**Task statement:**
Quote exactly, and only, the lines of the material below from the line with "Image resolution: width=750" through the line with "Toggle the present".

════════

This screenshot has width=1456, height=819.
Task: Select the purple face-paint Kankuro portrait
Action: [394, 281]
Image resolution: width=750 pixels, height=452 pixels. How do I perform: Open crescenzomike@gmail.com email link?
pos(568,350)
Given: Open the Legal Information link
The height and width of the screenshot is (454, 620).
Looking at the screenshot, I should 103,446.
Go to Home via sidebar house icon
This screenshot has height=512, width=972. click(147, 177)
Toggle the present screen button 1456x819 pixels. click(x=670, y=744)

════════

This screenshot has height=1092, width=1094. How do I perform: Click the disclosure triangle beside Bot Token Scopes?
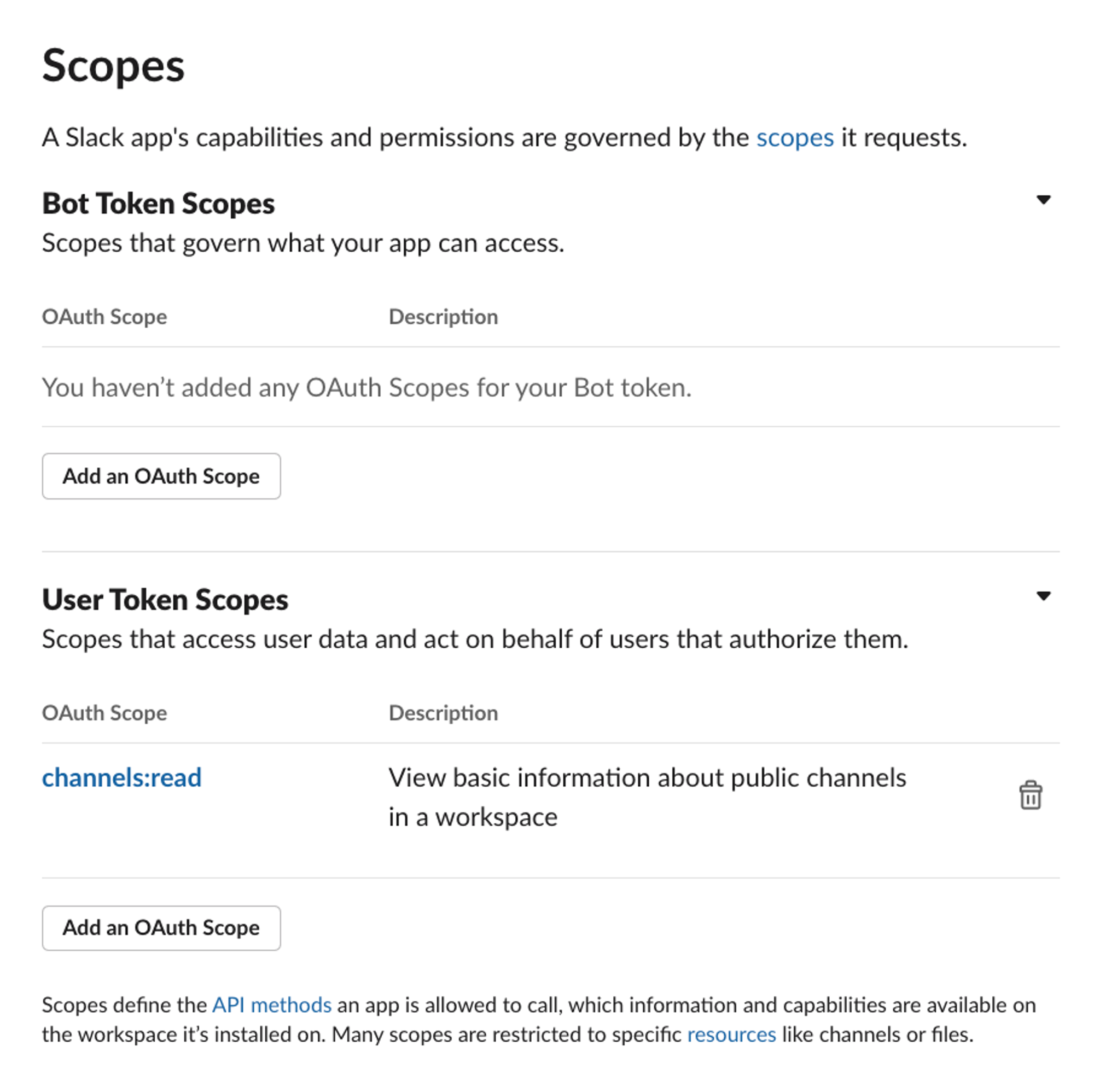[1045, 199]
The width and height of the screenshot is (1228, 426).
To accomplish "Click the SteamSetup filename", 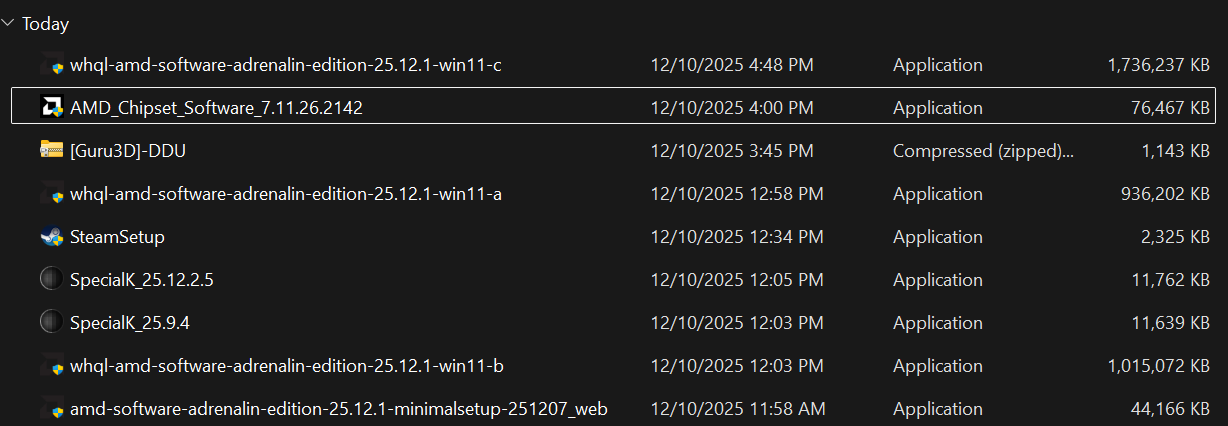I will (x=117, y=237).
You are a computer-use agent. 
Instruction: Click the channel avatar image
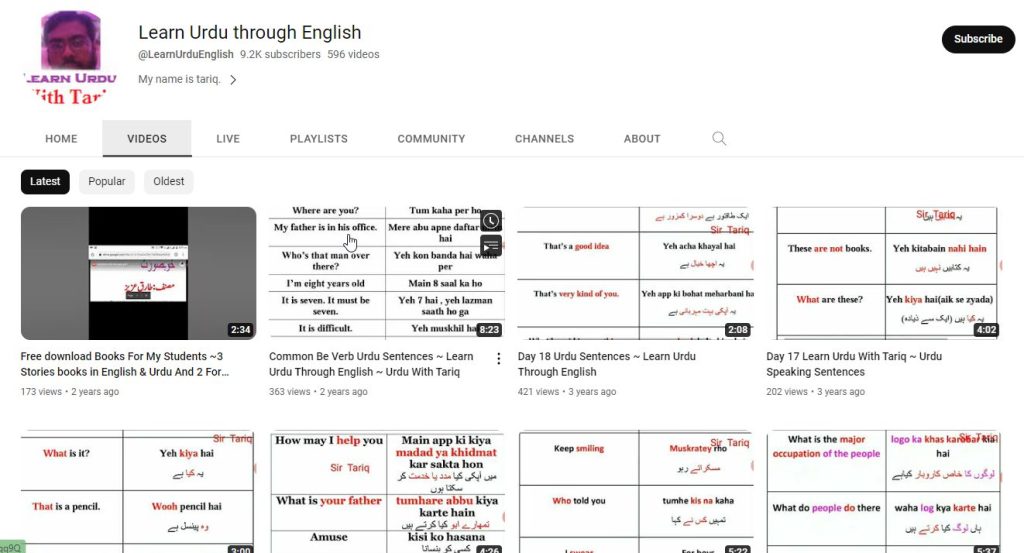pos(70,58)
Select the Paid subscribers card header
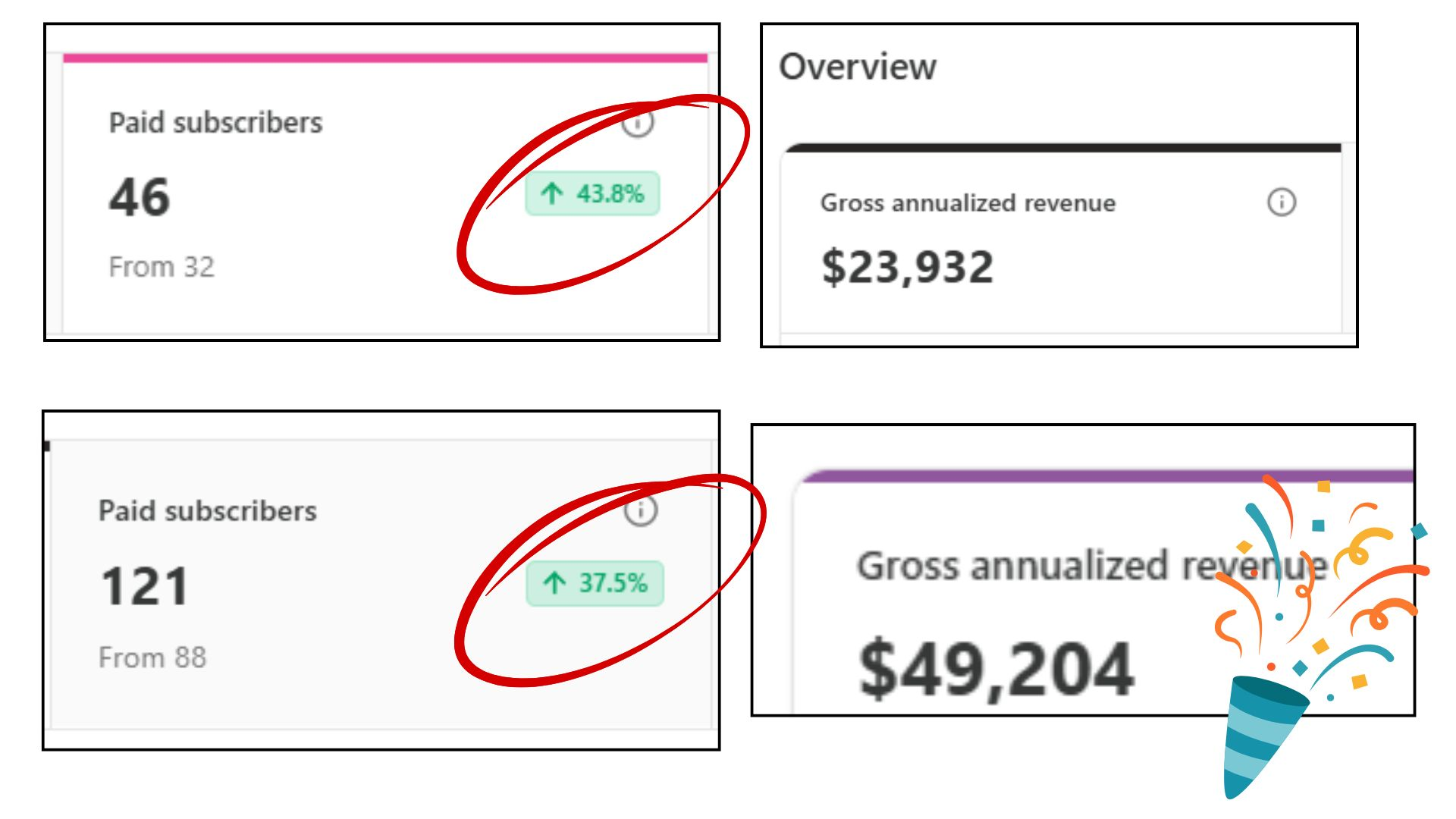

════════

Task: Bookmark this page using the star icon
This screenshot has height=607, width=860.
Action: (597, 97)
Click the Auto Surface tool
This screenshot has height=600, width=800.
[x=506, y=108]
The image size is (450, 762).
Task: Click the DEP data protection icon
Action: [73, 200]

════════

**Response to the task:**
Image resolution: width=750 pixels, height=452 pixels. How do I perform: Open crescenzomike@gmail.com email link?
pos(568,350)
Given: Open the Legal Information link
The height and width of the screenshot is (454, 620).
Looking at the screenshot, I should 103,446.
Go to Home via sidebar house icon
This screenshot has height=512, width=972. click(147, 177)
Toggle the present screen button 1456x819 pixels. click(x=670, y=744)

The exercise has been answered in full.